For each line of the data below, copy it if it holds the word "Share".

**Data for review**:
Content starts

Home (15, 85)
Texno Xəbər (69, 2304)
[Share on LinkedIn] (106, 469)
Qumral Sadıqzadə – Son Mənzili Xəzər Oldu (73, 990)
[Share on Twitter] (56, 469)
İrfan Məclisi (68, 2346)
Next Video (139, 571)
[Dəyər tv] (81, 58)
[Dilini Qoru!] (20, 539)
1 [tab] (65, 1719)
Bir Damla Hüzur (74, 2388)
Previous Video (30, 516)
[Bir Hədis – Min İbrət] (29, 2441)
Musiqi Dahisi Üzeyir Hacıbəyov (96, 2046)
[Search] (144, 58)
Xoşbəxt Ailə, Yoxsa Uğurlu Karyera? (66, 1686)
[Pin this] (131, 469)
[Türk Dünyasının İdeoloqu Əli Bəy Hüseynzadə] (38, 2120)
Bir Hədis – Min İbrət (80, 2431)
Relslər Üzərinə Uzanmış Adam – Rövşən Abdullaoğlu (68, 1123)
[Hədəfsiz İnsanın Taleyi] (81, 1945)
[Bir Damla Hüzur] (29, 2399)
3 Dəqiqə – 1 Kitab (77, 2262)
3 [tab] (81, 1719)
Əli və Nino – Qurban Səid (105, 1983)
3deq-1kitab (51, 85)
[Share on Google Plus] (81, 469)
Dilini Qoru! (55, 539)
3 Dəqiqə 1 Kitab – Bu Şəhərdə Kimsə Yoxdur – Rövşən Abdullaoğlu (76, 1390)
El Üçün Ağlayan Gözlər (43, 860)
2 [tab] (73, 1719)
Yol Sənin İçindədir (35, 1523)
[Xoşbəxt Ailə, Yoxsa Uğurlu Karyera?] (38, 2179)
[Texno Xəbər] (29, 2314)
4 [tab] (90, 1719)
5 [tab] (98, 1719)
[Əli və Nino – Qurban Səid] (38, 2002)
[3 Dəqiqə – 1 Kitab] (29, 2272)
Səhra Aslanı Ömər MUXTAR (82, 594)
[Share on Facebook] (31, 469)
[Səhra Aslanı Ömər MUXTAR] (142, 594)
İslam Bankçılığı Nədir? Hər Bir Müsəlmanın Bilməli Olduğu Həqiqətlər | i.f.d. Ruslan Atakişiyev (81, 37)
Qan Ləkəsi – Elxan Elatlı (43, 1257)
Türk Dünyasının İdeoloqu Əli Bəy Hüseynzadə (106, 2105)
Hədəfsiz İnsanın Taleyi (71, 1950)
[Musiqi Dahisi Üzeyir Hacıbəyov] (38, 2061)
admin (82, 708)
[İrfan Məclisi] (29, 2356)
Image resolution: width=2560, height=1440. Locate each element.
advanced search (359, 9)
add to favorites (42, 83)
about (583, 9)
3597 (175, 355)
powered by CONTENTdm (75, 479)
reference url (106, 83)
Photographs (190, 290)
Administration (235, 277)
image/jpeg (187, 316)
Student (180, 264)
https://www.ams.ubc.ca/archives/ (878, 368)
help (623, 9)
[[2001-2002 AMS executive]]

Content ends

**Problem solution**:
[Share on LinkedIn] (106, 469)
[Share on Twitter] (56, 469)
[Share on Google Plus] (81, 469)
[Share on Facebook] (31, 469)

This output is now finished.